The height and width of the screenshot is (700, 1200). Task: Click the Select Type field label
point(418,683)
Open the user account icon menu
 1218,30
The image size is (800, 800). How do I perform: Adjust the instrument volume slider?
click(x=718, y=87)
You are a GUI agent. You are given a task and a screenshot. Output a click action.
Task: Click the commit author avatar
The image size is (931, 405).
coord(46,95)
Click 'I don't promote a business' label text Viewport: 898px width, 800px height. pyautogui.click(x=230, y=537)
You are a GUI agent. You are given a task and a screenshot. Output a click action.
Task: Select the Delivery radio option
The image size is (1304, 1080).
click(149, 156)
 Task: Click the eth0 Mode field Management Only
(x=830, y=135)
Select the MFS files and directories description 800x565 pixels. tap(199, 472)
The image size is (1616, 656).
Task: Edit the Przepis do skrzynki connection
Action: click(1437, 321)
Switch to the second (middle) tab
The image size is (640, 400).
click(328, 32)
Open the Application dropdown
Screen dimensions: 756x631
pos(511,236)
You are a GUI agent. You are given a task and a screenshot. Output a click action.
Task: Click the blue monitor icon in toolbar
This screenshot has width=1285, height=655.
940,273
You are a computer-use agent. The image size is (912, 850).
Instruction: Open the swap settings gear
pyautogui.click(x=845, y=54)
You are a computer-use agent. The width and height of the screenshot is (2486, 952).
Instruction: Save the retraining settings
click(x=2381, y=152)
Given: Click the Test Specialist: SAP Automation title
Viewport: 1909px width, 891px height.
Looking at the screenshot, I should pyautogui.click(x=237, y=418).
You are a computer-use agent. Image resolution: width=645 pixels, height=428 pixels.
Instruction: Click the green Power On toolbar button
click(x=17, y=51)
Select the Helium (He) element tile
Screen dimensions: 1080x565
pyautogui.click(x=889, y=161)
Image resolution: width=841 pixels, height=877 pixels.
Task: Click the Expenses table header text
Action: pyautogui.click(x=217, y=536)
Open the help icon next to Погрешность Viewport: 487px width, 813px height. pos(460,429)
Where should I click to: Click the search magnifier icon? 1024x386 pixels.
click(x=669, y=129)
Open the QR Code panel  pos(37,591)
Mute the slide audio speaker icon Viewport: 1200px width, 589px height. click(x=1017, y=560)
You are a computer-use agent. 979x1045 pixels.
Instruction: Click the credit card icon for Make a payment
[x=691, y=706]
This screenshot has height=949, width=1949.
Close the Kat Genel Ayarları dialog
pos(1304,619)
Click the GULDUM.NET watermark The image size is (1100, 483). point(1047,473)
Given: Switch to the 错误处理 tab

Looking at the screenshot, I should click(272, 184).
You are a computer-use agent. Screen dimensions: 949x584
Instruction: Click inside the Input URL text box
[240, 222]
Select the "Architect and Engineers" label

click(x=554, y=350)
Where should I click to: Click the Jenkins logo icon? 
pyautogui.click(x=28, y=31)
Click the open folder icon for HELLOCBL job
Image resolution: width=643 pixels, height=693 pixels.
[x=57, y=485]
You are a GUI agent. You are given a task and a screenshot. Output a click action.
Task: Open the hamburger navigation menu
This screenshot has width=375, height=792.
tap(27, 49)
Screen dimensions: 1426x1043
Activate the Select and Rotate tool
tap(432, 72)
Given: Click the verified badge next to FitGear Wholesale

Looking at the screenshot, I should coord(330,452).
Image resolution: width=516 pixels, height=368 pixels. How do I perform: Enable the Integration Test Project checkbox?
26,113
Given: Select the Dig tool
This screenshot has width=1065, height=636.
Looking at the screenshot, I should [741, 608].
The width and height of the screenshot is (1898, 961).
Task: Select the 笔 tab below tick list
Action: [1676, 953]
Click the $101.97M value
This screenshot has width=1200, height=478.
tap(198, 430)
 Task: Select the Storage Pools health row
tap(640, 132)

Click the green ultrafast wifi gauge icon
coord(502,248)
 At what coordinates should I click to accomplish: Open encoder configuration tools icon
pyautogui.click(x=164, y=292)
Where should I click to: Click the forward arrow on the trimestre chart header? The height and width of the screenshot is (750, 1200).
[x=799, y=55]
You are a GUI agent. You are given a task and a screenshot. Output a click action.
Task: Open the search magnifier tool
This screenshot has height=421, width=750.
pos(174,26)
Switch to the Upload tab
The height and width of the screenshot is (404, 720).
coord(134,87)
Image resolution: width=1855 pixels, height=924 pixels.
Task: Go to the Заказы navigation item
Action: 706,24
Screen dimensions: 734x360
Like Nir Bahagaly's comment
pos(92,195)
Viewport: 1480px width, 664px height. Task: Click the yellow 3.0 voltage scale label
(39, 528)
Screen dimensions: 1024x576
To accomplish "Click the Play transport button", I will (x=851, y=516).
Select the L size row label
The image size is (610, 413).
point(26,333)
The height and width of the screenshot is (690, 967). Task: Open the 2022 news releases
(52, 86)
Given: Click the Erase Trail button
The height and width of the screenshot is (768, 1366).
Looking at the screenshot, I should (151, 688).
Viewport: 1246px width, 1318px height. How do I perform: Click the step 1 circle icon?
- - - - - - -
Exercise instructions >>
Starting with the line that contains "Screen dimensions: 1024x576", return every line through the last one of the records, exactly as written.

Written answer >>
Screen dimensions: 1024x576
To accomplish "Click the Play transport button", I will (x=851, y=516).
Select the L size row label
The image size is (610, 413).
point(26,333)
The height and width of the screenshot is (690, 967). Task: Open the 2022 news releases
(52, 86)
Given: Click the Erase Trail button
The height and width of the screenshot is (768, 1366).
Looking at the screenshot, I should (151, 688).
Viewport: 1246px width, 1318px height. How do I perform: Click the step 1 circle icon?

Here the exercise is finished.